Can countries ignore TRIPS to make generic drugs?

Yes - but only under strict conditions. TRIPS allows compulsory licensing for public health emergencies, and least-developed countries had until 2033 to implement pharmaceutical patents. However, using these flexibilities often triggers political pressure, trade threats, or legal challenges from wealthy nations and drug companies, making it risky and rarely used.

Why hasn’t the Article 31bis system worked better?

The Article 31bis system lets countries without drug manufacturing capacity import generics under license. But it requires 78 procedural steps, detailed notifications to the WTO, and approval from both exporting and importing nations. It took four years for Rwanda to get its first shipment - the only time it’s ever succeeded. Most countries lack the legal expertise or political will to navigate it.

Are voluntary licenses from drug companies enough?

No. Voluntary licenses, like those through the Medicines Patent Pool, cover only 44 of over 1,000 patented medicines - mostly for HIV. They exclude most cancer, diabetes, and heart drugs. Companies choose which drugs to license, often ones with low profit potential. They retain control over pricing and geography, leaving millions without access.

What are TRIPS-plus provisions?

TRIPS-plus provisions are stricter patent rules added to bilateral trade deals - like extending patent terms beyond 20 years or blocking generic approval even after patents expire. Over 140 countries have them, often under pressure from the U.S. or EU. These rules reduce access to generics even further than TRIPS alone.
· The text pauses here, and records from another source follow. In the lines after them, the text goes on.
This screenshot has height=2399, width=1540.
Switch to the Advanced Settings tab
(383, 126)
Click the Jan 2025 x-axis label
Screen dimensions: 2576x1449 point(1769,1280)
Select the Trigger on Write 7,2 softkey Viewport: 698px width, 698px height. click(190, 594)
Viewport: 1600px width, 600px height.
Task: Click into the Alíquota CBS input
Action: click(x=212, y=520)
Did the COVID-19 vaccine waiver fix anything?

Not really. The 2022 WTO waiver only applied to vaccines, not tests, treatments, or future technologies. It also required complex legal steps and didn’t force technology sharing. Few countries used it because the process was slow and the rules too narrow. The real solution - open licensing and local production - was never included.

How does TRIPS affect everyday people in poor countries?

For millions, it means choosing between medicine and food. A single dose of insulin or cancer drug can cost months of wages. In countries where generics used to be available, patients now wait, die, or go without. TRIPS didn’t stop innovation - it made access a privilege, not a right.

What You Can Do

Most people don’t realize that a treaty signed in 1994 still controls whether their neighbor in Kenya or Laos can get a life-saving drug. But awareness is growing. Organizations like Médecins Sans Frontières, Health Action International, and the People’s Vaccine Alliance keep pushing for change.

If you care about global health, you can support campaigns that demand TRIPS reform. You can ask your representatives to oppose TRIPS-plus trade deals. You can push for policies that fund local generic production in low-income countries. You can refuse to accept that profit should come before life.

The law isn’t sacred. It’s made by people. And it can be changed - if enough of us demand it.